Embora as necessidades de sono variem de pessoa para pessoa, a Fundação Nacional do Sono recomenda que os adultos até os 64 anos consigam dormir de sete a nove horas por noite; os mais jovens precisam de muito mais.

Khosla disse que ela já viu pacientes com rastreadores negligenciando os fundamentos da "higiene do sono", como seguir um cronograma regular e evitar telas antes de dormir.

"As pessoas gastam US$ 200 por algum dispositivo para dormir, mas não estão dispostas a desligar os celulares e ir para a cama", disse ela.

Os monitores do sono têm um antecessor de baixa tecnologia: os diários do sono.
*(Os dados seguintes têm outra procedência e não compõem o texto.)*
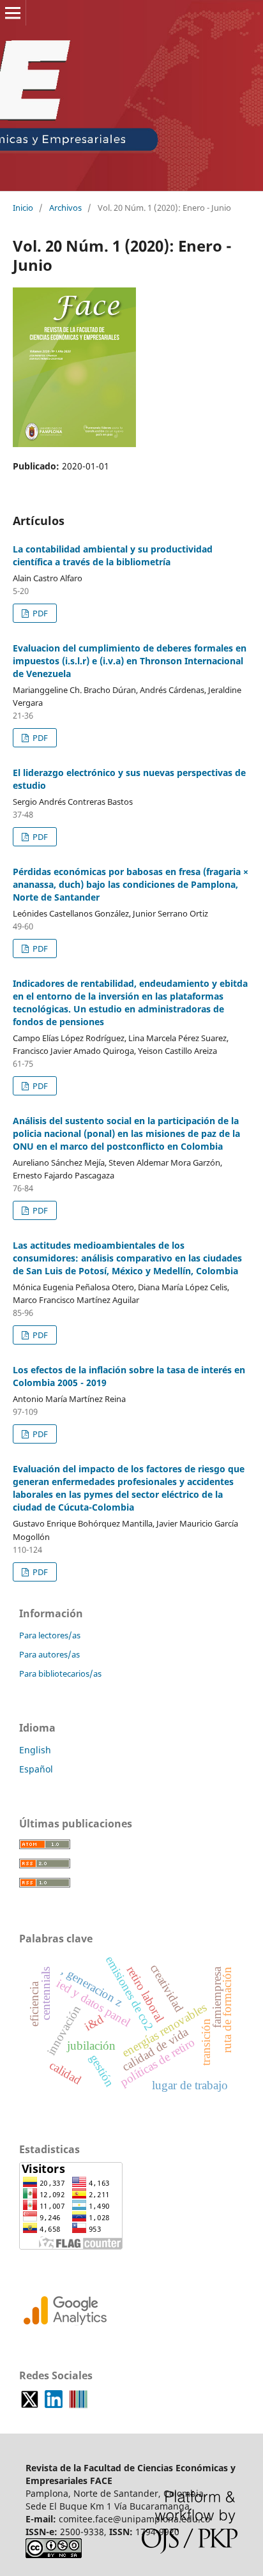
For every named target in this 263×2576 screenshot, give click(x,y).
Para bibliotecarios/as (60, 1673)
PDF (39, 613)
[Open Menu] (13, 13)
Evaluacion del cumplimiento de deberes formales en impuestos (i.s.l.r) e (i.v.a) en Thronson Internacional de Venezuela (129, 661)
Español (36, 1769)
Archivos (65, 207)
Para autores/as (49, 1654)
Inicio (23, 207)
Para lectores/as (49, 1635)
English (35, 1750)
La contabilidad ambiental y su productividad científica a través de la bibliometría (113, 555)
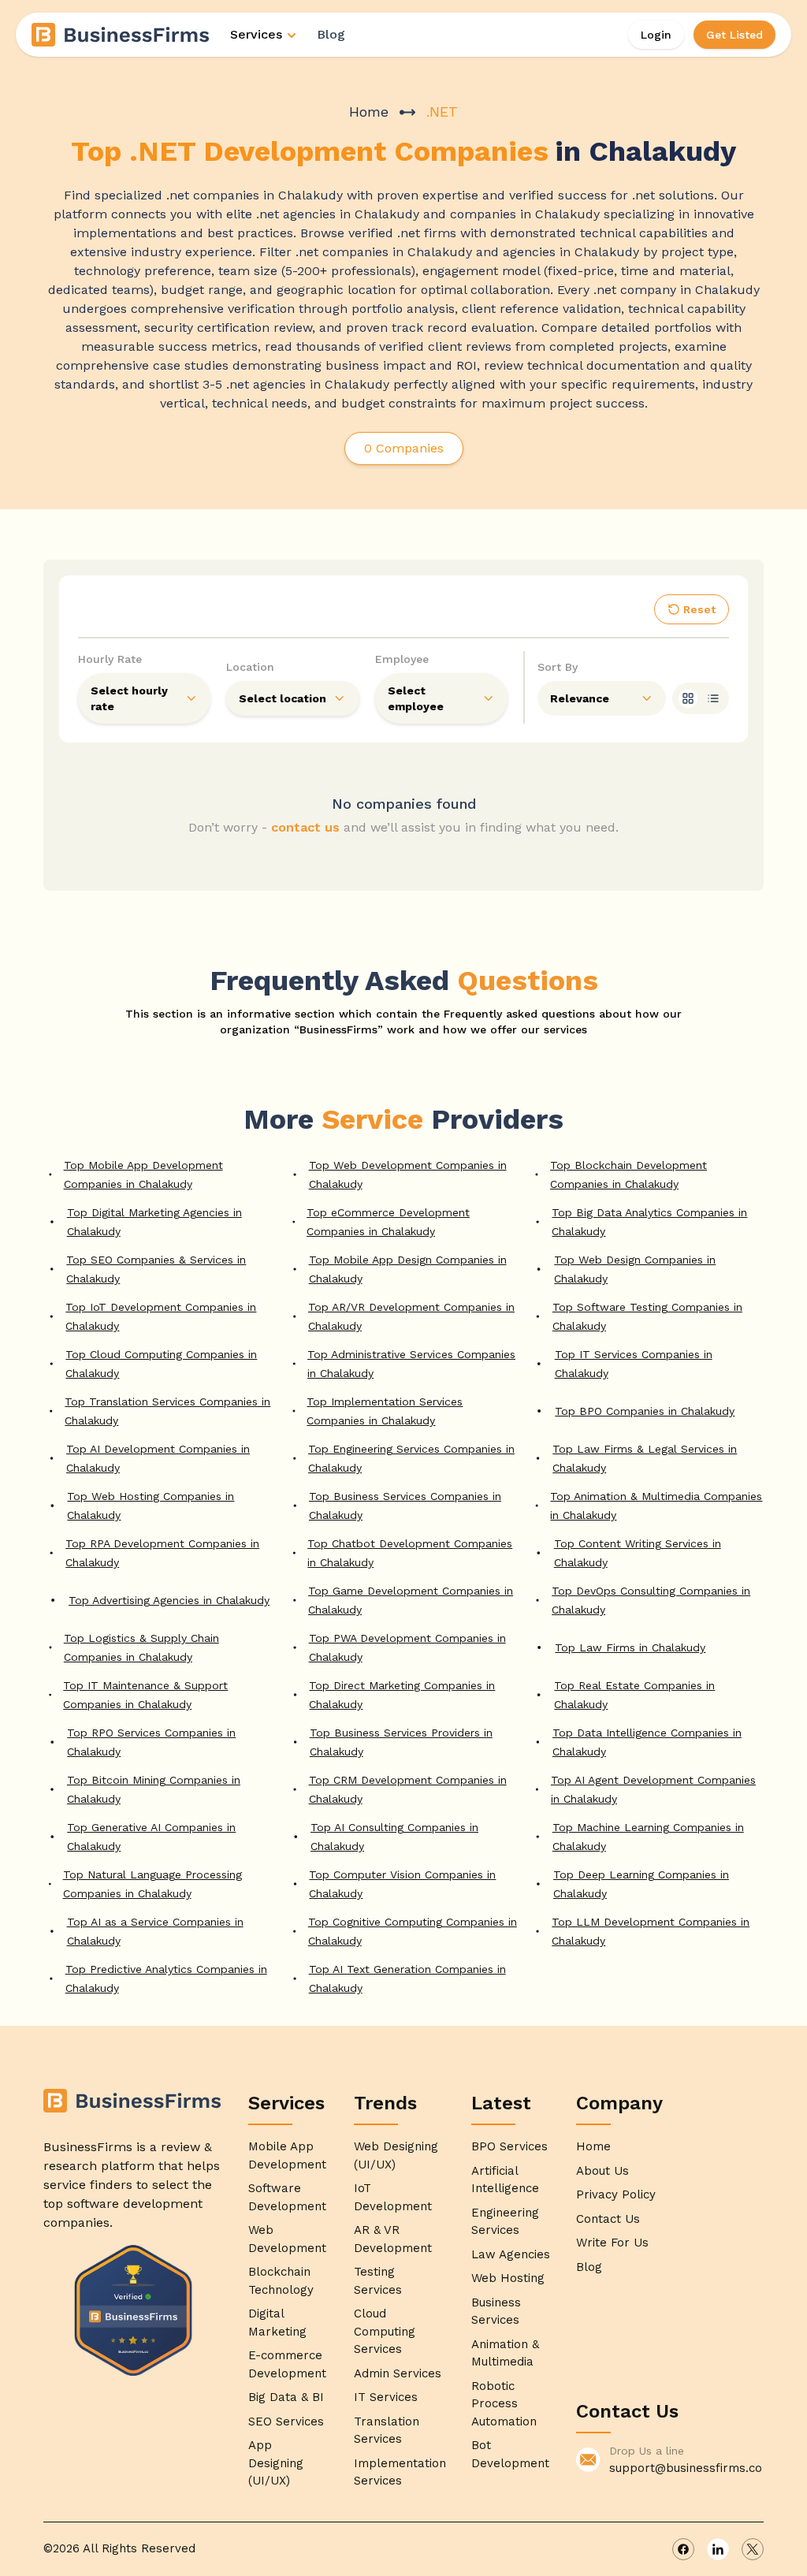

Ambos podem ser úteis para reduzir a ansiedade, reduzindo o "pensamento catastrófico", como a noção de que o dia definitivamente será arruinado se você estiver apenas dormindo, digamos, seis horas. Khosla disse que aconselhou os pacientes a abandonarem a noção irrealista de que devem lutar pelo sono "perfeito".

Hawley Montgomery-Downs, professora de psicologia na Universidade de West Virginia que pesquisou as limitações dos dispositivos de monitoramento do sono, acredita que a melhor maneira de avaliar a quantidade e a qualidade do seu sono é baseada em como o seu corpo se sente.

Ela recomendou evitar monitores de sono por completo. O conselho dela? Encontre uma semana em que você não precisa acordar em um determinado horário -nas férias, talvez-- e desligue o alarme. Você dormirá muito no começo, mas dentro de alguns dias, ela disse, seu corpo se ajustará e lhe dirá quando ir para a cama e acordar, e quanto sono noturno você realmente precisa.

"Confie nisso", ela disse, "em vez do aparelho".